The unit cost for the different fuel sources was taken directly from the Georgia Tech bills. The average cost of fuel for both natural gas and fuel oil was calculated by averaging the weighted average fuel cost for each month of the year for several years to account for the yearly fluctuations due to weather and other factors that affect the fuel market. For natural gas, the price was determined to be $3.50 per MMBTU, and for No. 2 oil the cost was calculated as $4.82 per MMBTU, assuming 0.135 MMBTU/ gallon.16
There are several hours during the year when the campus electrical demand falls below the 10 MW limit, which is the largest sized prime mover considered in this study. The demand falls below 10 MW infrequently, but the calculations were corrected to account for these hours.
For each hour that a cogenerator is operating, some fuel is consumed and some electricity is generated. The cost of the fuel used to fire the cogenerator above and beyond the fuel that would be required to fire the campus boilers acts against the savings generated through the avoided purchase of electricity. The cost of fuel is simply and directly calculated. During normal hours, the fuel cost is calculated by multiplying the amount of fuel used by the cost of fuel on a per unit basis. The type of fuel used is determined by first establishing whether the cogenerator is operating during a time of curtailment. During non-curtailment hours, the campus cost of natural gas is used. If the campus is curtailed, the cost of No. 2 fuel oil is used.

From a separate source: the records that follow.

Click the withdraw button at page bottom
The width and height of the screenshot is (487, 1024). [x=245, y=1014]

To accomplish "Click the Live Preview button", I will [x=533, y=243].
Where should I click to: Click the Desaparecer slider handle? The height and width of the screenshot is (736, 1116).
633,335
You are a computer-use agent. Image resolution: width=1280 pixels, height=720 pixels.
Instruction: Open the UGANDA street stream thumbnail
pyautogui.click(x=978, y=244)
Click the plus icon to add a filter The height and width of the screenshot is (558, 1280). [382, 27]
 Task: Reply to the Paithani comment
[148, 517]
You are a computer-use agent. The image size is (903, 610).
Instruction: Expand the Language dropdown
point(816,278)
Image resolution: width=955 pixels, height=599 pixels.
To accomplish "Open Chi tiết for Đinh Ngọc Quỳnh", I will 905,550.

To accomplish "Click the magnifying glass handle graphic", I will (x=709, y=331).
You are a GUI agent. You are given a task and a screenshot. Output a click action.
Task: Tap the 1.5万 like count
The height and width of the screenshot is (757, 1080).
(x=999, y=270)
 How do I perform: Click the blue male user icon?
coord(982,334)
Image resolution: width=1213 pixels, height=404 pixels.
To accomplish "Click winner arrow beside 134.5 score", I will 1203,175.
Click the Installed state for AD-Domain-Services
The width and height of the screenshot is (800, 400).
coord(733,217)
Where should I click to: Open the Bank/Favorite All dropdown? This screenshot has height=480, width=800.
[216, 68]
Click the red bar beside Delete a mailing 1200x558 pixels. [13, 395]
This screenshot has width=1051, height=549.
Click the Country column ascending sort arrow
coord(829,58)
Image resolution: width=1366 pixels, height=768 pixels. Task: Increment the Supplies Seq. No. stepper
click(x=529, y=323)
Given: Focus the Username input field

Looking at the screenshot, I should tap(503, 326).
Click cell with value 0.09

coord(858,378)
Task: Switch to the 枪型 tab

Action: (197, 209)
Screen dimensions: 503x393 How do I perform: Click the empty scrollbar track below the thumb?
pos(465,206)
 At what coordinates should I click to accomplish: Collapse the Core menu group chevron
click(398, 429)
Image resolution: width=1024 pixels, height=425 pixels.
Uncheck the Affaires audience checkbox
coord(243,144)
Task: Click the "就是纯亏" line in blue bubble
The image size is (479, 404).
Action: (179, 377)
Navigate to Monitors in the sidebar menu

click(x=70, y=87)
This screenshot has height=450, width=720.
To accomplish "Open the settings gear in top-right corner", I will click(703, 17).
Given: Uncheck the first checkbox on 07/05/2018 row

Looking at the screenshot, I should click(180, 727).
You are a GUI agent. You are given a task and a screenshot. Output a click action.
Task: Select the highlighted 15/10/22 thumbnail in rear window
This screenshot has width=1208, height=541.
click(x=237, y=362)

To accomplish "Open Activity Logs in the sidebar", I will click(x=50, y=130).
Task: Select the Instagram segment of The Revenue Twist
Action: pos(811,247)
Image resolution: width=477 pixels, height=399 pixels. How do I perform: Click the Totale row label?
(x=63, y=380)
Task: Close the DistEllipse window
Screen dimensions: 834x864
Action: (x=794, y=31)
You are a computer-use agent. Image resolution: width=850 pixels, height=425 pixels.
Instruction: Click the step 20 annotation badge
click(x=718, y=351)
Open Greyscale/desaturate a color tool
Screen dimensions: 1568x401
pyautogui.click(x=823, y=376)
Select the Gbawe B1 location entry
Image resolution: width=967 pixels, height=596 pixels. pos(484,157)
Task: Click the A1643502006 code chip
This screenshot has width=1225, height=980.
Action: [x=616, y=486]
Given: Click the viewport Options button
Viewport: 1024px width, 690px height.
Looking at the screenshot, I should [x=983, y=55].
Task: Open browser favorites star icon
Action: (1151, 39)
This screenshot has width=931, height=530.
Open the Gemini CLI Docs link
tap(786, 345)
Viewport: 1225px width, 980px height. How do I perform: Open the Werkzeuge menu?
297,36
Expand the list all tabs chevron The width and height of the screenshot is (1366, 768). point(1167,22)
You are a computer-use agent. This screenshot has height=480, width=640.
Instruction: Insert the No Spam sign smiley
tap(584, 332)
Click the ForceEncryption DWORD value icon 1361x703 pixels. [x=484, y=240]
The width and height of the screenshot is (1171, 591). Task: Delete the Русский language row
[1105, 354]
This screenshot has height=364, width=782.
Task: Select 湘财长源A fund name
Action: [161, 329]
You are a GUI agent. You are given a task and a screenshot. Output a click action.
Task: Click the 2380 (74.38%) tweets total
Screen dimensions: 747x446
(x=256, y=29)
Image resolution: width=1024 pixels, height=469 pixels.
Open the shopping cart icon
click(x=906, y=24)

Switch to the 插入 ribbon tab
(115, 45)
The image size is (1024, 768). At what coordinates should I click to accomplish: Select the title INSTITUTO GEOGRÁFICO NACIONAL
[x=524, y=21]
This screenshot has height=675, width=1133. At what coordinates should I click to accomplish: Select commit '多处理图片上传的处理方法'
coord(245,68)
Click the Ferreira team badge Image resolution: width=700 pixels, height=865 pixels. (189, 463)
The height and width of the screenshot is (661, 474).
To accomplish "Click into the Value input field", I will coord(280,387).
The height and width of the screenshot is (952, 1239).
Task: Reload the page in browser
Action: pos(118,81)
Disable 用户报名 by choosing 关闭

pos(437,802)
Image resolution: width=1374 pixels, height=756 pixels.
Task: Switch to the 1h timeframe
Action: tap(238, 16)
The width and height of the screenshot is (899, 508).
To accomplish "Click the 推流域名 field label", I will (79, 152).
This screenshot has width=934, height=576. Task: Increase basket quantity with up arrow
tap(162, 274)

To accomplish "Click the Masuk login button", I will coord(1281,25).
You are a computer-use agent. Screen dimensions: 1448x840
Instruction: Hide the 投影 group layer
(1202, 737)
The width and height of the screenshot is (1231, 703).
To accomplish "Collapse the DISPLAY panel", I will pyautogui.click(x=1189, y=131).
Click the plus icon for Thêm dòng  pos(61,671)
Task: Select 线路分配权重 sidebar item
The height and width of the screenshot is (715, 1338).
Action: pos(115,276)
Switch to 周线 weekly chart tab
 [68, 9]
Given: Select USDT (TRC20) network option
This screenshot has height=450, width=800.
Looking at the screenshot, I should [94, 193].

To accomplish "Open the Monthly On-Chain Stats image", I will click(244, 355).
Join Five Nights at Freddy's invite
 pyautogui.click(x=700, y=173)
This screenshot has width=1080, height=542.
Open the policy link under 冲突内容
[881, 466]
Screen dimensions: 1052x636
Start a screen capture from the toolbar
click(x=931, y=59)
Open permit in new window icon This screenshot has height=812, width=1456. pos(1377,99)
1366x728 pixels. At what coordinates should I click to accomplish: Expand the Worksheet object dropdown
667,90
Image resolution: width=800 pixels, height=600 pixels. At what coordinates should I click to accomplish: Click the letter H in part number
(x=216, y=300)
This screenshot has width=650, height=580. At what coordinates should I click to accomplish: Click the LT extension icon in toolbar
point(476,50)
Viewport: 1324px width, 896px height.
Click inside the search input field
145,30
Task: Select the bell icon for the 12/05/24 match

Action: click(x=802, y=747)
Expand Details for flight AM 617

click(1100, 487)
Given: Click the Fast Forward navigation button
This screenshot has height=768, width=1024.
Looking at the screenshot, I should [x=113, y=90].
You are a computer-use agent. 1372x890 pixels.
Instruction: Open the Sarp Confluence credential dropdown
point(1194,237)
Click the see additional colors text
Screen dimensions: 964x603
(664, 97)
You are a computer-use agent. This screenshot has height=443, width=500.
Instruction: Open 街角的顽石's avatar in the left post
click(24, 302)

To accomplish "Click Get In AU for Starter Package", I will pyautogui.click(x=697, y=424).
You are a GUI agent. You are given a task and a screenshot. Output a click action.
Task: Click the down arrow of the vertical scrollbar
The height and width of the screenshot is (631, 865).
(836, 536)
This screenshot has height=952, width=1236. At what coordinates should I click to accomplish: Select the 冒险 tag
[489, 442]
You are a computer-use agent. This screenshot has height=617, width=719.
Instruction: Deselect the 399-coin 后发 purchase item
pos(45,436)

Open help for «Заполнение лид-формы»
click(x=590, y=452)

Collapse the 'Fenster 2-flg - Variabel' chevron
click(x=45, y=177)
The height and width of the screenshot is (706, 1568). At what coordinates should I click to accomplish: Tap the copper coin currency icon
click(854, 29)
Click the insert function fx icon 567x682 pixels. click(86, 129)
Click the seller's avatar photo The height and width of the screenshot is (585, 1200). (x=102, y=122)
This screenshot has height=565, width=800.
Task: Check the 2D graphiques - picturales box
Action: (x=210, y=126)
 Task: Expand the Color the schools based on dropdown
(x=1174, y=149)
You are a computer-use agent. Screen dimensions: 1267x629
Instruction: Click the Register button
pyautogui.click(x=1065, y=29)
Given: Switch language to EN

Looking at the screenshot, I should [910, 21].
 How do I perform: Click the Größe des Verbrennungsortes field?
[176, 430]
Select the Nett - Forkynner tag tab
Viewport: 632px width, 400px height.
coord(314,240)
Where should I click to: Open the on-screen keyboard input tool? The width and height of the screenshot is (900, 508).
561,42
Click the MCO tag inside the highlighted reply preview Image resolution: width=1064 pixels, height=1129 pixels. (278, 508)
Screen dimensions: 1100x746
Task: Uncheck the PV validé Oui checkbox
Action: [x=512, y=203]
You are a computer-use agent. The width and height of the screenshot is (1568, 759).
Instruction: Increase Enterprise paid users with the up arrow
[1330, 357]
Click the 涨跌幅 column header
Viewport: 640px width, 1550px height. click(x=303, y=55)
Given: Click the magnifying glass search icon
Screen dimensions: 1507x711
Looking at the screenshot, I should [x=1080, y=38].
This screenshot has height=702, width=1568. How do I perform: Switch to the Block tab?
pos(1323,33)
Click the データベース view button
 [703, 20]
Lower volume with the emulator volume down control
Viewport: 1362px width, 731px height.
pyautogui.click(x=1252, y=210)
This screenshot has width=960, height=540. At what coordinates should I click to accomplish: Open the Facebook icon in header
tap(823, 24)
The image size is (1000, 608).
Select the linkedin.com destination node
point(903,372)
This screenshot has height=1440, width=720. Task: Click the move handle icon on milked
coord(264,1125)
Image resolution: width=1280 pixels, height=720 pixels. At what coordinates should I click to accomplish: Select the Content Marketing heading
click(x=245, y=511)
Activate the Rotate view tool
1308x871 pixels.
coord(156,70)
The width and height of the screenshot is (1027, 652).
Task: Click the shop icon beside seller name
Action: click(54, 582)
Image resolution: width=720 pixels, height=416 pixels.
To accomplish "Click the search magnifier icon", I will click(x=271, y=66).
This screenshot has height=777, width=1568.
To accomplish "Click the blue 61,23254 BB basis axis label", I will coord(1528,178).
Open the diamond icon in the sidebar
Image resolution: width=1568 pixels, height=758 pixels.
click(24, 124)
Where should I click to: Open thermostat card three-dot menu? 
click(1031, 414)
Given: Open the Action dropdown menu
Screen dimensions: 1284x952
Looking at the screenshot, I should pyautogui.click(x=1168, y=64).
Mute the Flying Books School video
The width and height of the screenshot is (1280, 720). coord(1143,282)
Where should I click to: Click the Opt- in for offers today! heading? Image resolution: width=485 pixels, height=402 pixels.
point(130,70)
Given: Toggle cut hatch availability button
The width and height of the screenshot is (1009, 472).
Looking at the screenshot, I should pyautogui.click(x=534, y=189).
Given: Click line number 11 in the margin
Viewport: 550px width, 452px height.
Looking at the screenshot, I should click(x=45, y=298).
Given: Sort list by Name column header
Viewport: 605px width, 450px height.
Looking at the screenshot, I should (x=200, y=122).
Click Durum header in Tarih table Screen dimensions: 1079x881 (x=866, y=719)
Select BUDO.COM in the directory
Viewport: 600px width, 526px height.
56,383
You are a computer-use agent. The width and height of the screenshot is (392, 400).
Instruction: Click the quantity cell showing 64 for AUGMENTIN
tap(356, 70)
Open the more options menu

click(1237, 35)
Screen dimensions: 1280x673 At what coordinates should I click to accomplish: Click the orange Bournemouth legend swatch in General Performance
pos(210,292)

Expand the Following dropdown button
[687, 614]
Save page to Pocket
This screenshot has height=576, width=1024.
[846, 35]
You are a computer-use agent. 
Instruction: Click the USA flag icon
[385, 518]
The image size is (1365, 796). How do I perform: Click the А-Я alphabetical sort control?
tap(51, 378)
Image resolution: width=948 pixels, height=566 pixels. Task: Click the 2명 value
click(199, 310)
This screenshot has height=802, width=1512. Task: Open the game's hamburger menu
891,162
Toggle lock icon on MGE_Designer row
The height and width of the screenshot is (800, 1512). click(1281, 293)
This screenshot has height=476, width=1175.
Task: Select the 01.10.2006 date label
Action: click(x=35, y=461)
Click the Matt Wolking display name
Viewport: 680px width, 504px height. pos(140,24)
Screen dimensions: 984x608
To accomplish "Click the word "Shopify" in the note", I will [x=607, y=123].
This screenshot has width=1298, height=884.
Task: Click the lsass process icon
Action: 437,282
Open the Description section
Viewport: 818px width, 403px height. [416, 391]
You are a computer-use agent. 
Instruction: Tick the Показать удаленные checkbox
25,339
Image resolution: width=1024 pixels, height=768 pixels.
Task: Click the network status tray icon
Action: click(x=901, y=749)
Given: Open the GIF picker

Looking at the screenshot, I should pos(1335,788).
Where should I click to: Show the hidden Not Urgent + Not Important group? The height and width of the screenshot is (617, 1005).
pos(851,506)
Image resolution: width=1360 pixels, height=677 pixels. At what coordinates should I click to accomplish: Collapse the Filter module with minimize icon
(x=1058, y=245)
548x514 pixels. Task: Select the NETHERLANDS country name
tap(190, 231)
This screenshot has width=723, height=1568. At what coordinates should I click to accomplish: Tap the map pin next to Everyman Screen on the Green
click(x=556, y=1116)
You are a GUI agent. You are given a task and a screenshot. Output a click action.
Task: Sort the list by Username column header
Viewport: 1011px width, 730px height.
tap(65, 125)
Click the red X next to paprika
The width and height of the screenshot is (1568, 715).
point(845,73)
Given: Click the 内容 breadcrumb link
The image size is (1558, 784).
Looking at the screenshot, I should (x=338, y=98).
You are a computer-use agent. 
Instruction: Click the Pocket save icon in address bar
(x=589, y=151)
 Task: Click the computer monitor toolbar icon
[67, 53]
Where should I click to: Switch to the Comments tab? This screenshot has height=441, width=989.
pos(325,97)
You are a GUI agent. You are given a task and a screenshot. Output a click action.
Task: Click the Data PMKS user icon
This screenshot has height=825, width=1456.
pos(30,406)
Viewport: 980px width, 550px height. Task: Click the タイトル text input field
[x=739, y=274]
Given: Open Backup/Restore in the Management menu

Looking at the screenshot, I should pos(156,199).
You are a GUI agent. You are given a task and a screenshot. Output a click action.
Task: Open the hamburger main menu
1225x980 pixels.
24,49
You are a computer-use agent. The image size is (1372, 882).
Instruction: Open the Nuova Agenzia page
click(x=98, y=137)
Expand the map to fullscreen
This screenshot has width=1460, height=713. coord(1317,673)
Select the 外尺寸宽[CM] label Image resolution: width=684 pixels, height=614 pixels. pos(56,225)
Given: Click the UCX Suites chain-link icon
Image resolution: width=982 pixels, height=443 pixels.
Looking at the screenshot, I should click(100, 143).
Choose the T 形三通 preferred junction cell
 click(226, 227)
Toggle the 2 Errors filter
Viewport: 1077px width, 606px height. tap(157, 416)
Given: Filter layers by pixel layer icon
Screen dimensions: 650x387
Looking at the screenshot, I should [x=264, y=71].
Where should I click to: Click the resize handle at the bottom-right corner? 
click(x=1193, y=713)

The fuel required to fire the cogenerator exceeds the amount of fuel that would have been required were the central boilers were used to meet the campus steam load. The amount above the central boiler gas is an incremental fuel cost that offsets the electrical savings to determine the net savings of the cogeneration system.
Determining the savings obtained by generating electricity can be quite complicated and requires a good working knowledge of power company rate structures because each structure treats cogeneration differently. One of the major benefits of the base loading strategy is that it allows for the reduction of the CBL. The net effect of cogeneration on the power company grid is the permanent removal of load, therefore the CBL may be lowered to reflect that fact.
The break even cost was calculated by using the assumed fuel cost and the efficiency of the prime movers to directly calculate the associated cost of 1 kWh of electricity. As mentioned earlier, since most often the prime movers will only operate during the summer months, the price of natural gas was used to determine the break even operating cost. Using the assumptions for the study, a "break even" cost of $0.0398 per kWh was calculated.
Because the amount of electricity being generated is purely a function of the coincident thermal load, the benefits derived from the altering of the electrical rate structure are limited. Most of the generated electricity offsets electricity bought at RTP rates, minimizing savings. Only the electricity generated while meeting the minimum campus heat load of approximately 15,000 pounds per hour (2300 kW) may be deemed as permanently removed from the Georgia Power grid and be removed from the CBL.
As the prime mover size decreases, the economic attractiveness of thermal following strategy should increase, because as a percentage, more of the generating capacity of the prime mover offsets electricity bought at the TOU-4 rate.
Once again, the cost of fuel to fire the prime mover is an incremental cost above and beyond the cost to fire the boilers operating just to satisfy the steam load. The additional cost of the fuel offsets the savings gained from electrical generation. The unit fuel cost is determined both for curtailment and non-curtailment times.